Black and Mild: Toonen’s High Octane Adaptation a Bit Derivative
If you could imagine The Hangover remade as a drug fueled action thriller with stylizations that mimic rather than pay homage to early Guy Ritchie flicks, then you’d have something like Aren Toonen’s sophomore film, Black Out on your hands. While it’s slickly paced, this Dutch adaptation of a Swedish novel by Gerben Hellinga may satisfy pulp hounds that prize quick cuts and torrential tangents of backstory and flashback to insistently command their wandering attention, but there’s not much by way of innovation. Sexy babes with tough attitudes and nonsensical outfits stretch the limits of its tenuous believability, but its hyperkinetic design reveals the film to be a simple sugar, a quick burn whose buzz wears off well before the end credits.
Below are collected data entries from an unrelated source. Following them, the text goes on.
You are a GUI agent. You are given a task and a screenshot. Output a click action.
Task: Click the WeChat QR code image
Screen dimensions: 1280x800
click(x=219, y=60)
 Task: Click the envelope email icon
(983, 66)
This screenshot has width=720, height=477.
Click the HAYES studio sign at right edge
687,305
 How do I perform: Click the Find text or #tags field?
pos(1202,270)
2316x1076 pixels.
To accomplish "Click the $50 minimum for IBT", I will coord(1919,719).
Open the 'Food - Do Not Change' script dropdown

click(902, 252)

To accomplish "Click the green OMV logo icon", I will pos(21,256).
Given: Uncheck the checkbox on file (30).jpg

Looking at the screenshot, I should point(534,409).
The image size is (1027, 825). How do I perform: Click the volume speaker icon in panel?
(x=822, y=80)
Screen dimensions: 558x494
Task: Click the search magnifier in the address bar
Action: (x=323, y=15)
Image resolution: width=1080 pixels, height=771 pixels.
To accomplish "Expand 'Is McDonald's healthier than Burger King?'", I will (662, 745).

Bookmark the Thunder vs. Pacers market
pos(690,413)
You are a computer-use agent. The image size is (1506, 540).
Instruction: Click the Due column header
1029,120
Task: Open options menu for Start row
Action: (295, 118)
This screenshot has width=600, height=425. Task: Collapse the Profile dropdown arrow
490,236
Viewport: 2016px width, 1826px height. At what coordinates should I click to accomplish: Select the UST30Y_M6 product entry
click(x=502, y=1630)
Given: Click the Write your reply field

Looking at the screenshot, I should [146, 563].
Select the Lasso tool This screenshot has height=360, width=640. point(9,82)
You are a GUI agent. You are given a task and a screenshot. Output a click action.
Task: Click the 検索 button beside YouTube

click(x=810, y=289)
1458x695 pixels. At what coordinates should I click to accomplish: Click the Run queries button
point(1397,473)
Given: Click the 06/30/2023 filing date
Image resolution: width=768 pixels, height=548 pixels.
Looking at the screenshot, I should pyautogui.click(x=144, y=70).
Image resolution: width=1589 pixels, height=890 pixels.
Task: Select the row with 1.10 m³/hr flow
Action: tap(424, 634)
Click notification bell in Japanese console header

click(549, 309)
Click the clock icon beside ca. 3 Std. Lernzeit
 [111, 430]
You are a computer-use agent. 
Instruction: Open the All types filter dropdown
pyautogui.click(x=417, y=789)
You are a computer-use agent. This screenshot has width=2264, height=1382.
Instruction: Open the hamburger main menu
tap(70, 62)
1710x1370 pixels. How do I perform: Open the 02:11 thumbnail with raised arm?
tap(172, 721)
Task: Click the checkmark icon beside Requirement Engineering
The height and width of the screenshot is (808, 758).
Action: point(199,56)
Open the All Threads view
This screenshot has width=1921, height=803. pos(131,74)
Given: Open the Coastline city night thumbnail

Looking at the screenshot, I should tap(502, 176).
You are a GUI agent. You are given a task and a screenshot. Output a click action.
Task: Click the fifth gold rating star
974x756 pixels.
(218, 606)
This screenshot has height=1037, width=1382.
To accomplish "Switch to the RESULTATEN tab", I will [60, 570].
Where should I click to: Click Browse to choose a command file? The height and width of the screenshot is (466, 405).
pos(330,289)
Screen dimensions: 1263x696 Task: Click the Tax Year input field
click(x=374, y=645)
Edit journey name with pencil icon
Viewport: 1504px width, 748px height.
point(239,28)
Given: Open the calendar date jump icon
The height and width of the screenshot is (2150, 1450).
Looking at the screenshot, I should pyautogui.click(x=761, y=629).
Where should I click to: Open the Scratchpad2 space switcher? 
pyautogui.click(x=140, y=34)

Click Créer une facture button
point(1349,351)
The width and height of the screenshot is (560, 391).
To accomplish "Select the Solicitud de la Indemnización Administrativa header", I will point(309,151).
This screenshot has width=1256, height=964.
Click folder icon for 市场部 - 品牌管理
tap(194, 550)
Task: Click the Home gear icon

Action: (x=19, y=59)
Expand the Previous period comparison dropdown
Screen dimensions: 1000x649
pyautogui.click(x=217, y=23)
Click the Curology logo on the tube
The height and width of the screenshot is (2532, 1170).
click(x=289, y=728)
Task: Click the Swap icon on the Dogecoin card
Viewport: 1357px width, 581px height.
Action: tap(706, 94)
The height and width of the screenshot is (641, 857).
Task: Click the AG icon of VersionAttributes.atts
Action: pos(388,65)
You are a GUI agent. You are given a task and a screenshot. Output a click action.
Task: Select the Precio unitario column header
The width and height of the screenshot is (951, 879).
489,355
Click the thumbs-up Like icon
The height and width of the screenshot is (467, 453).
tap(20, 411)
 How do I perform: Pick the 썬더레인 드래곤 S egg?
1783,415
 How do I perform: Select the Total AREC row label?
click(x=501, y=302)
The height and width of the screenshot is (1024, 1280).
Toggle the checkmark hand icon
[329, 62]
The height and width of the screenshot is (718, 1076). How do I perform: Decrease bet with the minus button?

Waking up next to a bloodied corpse in his bed, Jos Vreeswijk (Raymond Thiry) can’t remember what happened the night before, but he better figure it out fast because he’s one day away from marrying his new found love interest, Caroline (Kim van Kooten). As he tries to figure out who the dead body is in his trunk, we learn that Jos was an infamous drug dealer about a decade prior, and he used to work for a vicious kingpin, who now uses two sex kitten sisters to do his evil bidding (whose subplot of trying to collect money from a pair of bumbling thieves ends up intersecting with Jos’ predicament). And then, Jos also used to be married to his colleague, Coca Inez (Renee Fokker), who was such a connoisseur of their product she could rub powder between her fingers and determine its potency. So, it seems somehow, Jos was responsible for losing 20 kilos of cocaine the night prior after receiving a tipoff from Coca, but he hasn’t been involved in the business for a decade, cleaning up his act to lead a straight life. As he tries to figure out what could have possibly wrangled him back into the underworld only a night prior, he discovers the dead man to be the lover of a nefarious Russian ballet dancer turned drug dealer. Oh, and his soon-to-be father-in-law is also involved since he represents said aged kingpin.
With each quickstep flashback, Black Out attempts to maneuver through a multi-faceted labyrinth of characters and twists, but instead of seeming slick, we get a mush of details that seem overly complicated and distracting. Of course, it’s explained why Jos can’t quite remember what’s been going on, but its third act surprises aren’t all that intriguing. Toonen’s wife, actress Birgit Schuurman, and her sister Katja Schuurman star as overt eye candy, and happen to be two of the more entertaining characters in a gaggle of archetypes, including a gay Russian gangster whose penchant for melodramatic revenge a la “Flight of the Valkyries” feels about as silly as the transsexual bathroom sequence at the end of Freebie and the Bean (1974).
Dutch director Alex Van Warmerdam turns up as an overtly racist detective that’s been trying to nab Jos’ old boss for the past twenty years, a supporting role that could have popped a bit more had the rest of the film felt a bit more energetic. And because of it’s central “amnesia” gimmick, we never even get a clear sense of Jos as an actual character beyond being some dude that wants to make an honest living, sucked back into his past life as unexpectedly as an impromptu acid flashback. While Toonen is certainly a competent filmmaker, Black Out feels a bit too derivative to feel wholly successful.